Friday, October 25, 2019
Making Headlines :: Articles New York Papers
Making Headlines At Dawn, the Bird (All NY Times headlines taken from the week of the shuttle crash--the first week of February) I. Possible Damage to the Wing We were watching TV when the bird hit the window and fell to the patio with its wing arched unnaturally beneath it. "Is it possible that it's still alive?" I ask. My father shakes his head. "Well..." he sighs. His face looks pained in the moment that the bird's body thumps against the window and drops to the ground--then it softens to grief. A small pool of blood emerges from beneath its body. I cock my head at the mystery of this bird that mistook our window for air. Your body grows cold already, Texas patio dove. Penguins spend up to seventy-five percent of their lives underwater--even those on display at the aquarium. We watch them dive headfirst into the water like fat arrows, their arms sleek and thick at their sides. Fish, freshly killed and slick like steel, slip down their throats without a word. In Chilean folklore, the penguin is not the only bird unable to fly. The Alicanto is a nocturnal sparrow that feeds on the veins of gold and silver. The weight of the metal is what keeps it from flying. II. Tracking Shuttle, Many Saw Long Trail of Flames Instead The Egyptians' bird of eternal life was what the Greeks would call Phoenix. Did it roost in treetops and cactus arms? Or did it fly, leaving trails of flames across the horizon? Did it scatter its ashes over the earth like the strewn answers to immortality; the clues to rebirth irreparably dispersed like the infinite pieces of a puzzle?
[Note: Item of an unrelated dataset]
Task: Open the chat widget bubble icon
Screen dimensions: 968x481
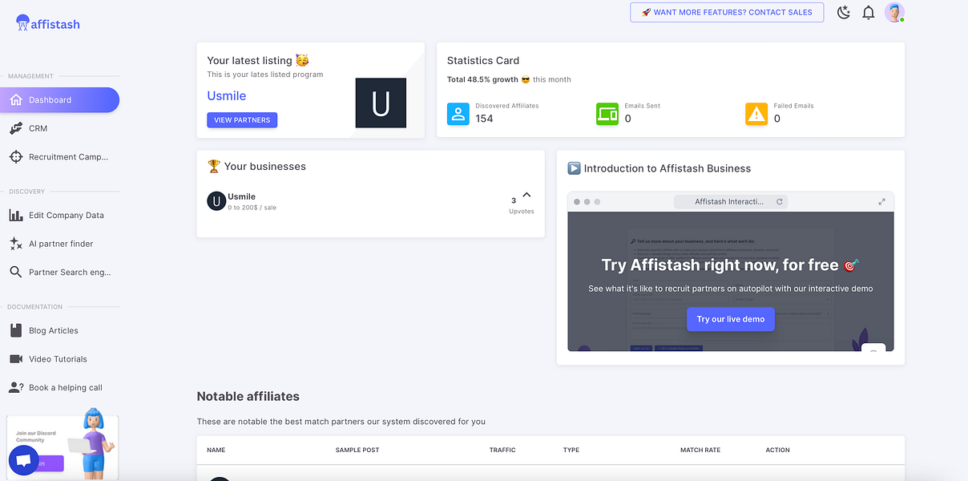Action: [23, 459]
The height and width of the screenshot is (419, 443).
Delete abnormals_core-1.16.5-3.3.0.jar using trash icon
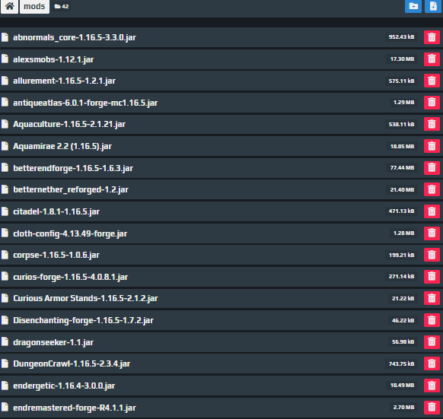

I used to fall asleep to locusts. Their plump insect bodies sang a long and unanswered serenade. They lived on the trees outside my window. They left crisp skeleton skins behind them, whose leggings still clung to the bark. I have never seen them land, though I wonder if they do it all at once, or in pieces. If they gather to one tree over time, or if they descend in swarms, settling over the branches like a shroud--a skin of screaming scales. In Carlsbad Caverns, stalactites plunge earthward, stalagmites stretch heavenward. Like tapered tree trunks. Like lava. My voice trickles over the cool of the walls. Here and there, ends meet--a stalactite thinks it has reached the earth, and a stalagmite believes it's in heaven.